• [The problem]
The records below are to be returned exactly as written, minus their pictures.

• [The records]
——————
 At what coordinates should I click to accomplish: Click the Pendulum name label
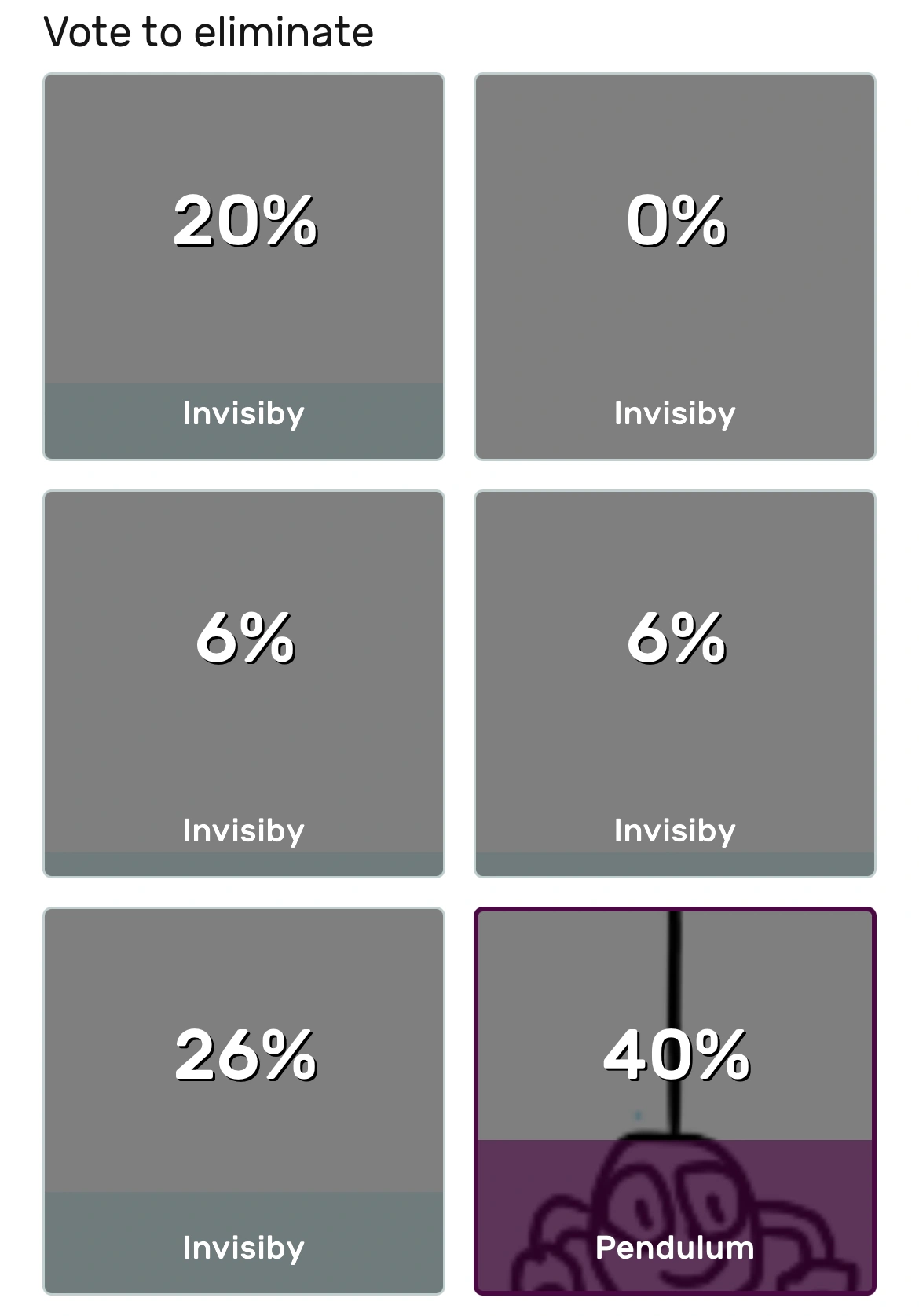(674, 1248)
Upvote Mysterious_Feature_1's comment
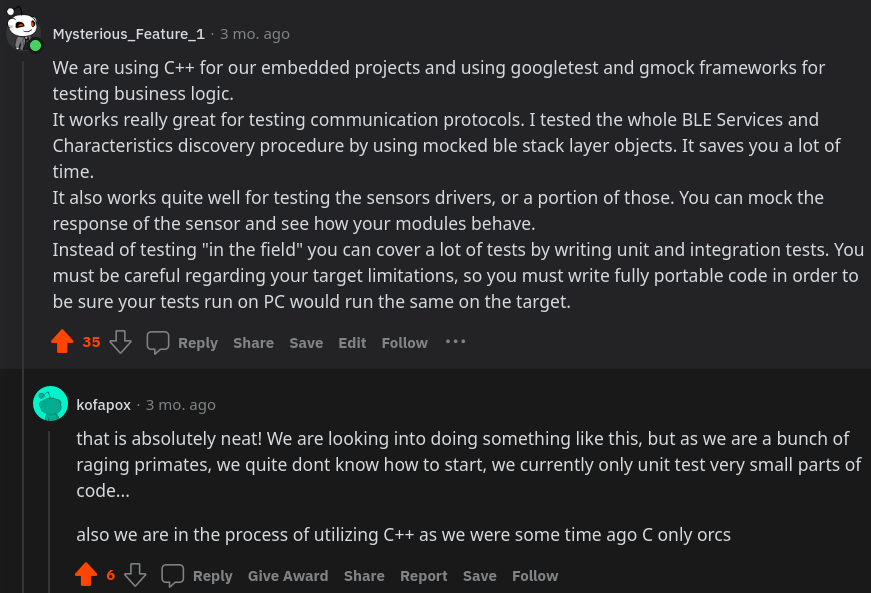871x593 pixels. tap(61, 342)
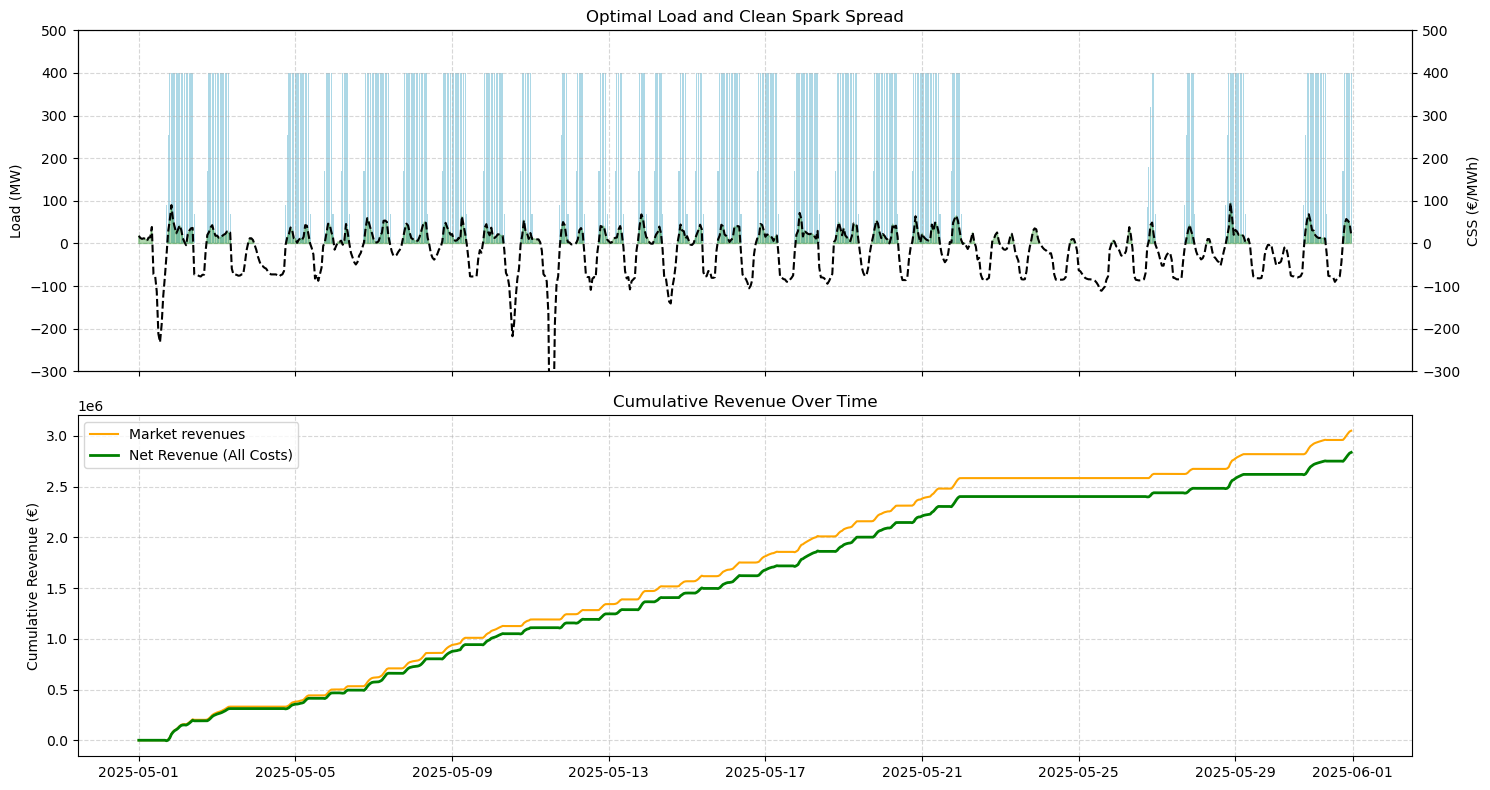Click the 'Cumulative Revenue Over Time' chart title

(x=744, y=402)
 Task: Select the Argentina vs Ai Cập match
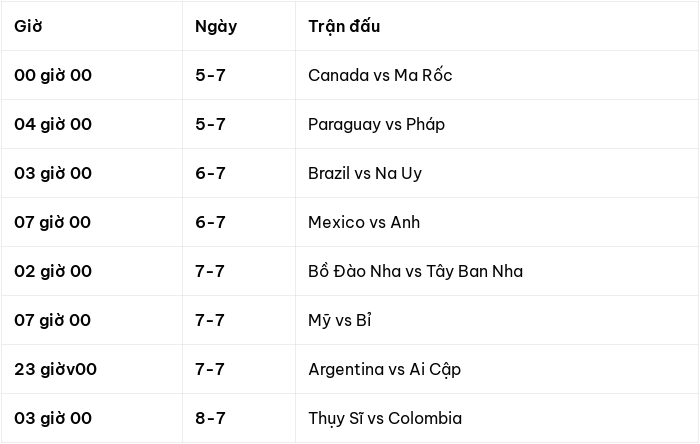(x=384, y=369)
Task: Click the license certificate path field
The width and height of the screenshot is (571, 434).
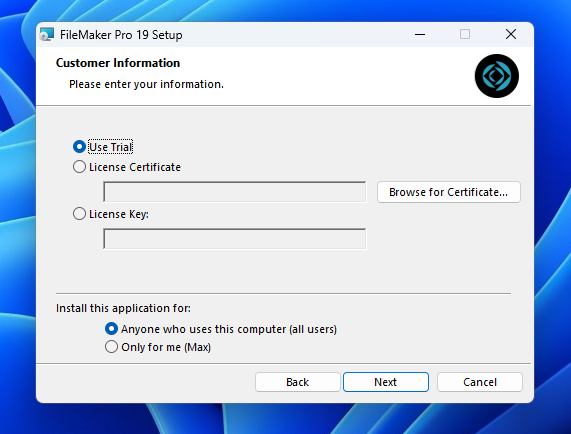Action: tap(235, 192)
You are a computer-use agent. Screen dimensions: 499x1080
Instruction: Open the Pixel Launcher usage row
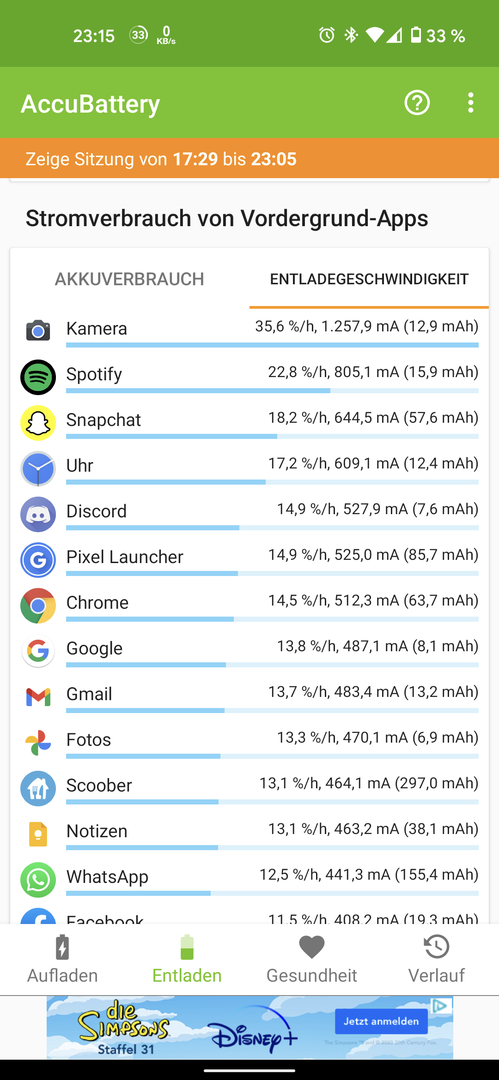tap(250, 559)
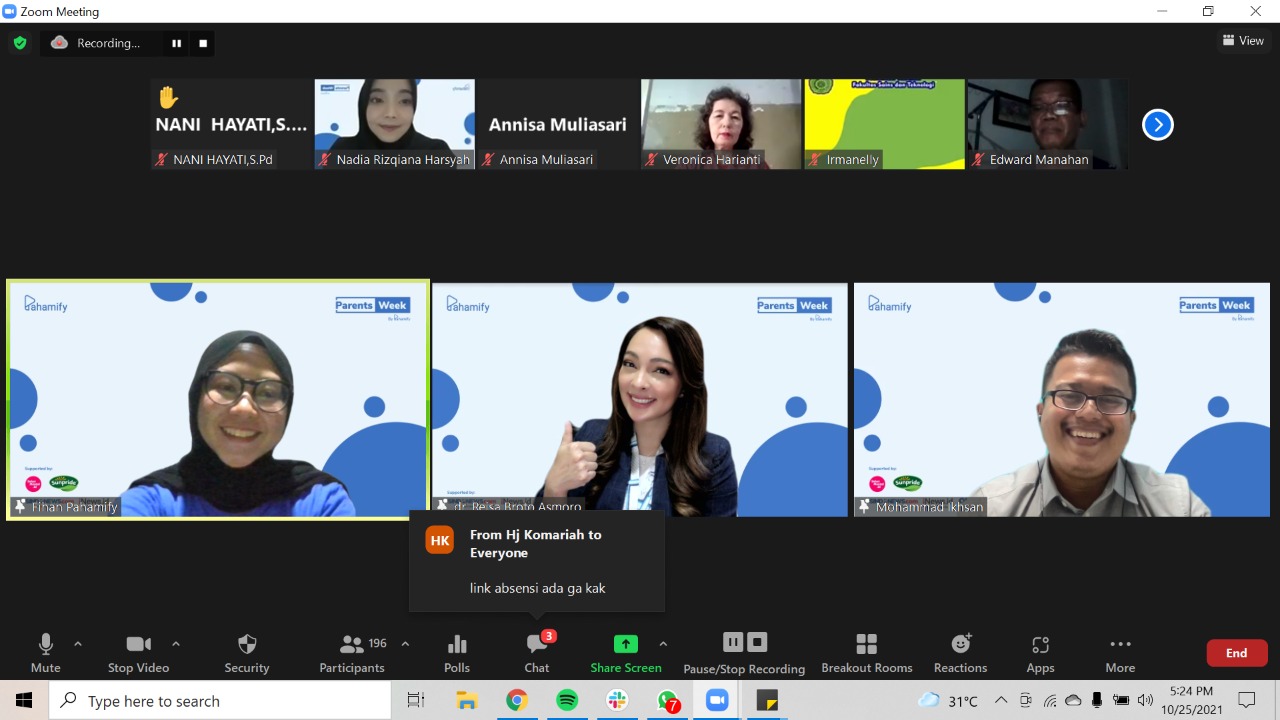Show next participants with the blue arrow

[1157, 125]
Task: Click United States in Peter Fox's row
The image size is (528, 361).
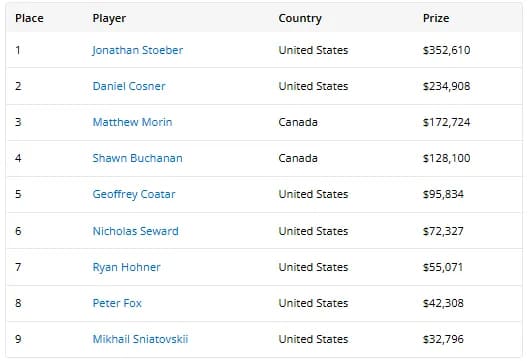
——————
• [Solved problem]
 At what coordinates should I click to accomplish: Click the Pendulum name label
(674, 1248)
Upvote Mysterious_Feature_1's comment
871x593 pixels. tap(61, 342)
Click the 'Cumulative Revenue Over Time' chart title

(x=744, y=402)
 Task: Select the Argentina vs Ai Cập match
(x=384, y=369)
Task: Click the license certificate path field
The width and height of the screenshot is (571, 434).
Action: tap(235, 192)
You are a computer-use agent. Screen dimensions: 499x1080
Instruction: Open the Pixel Launcher usage row
tap(250, 559)
Show next participants with the blue arrow

[1157, 125]
Task: Click United States in Peter Fox's row
The image size is (528, 361).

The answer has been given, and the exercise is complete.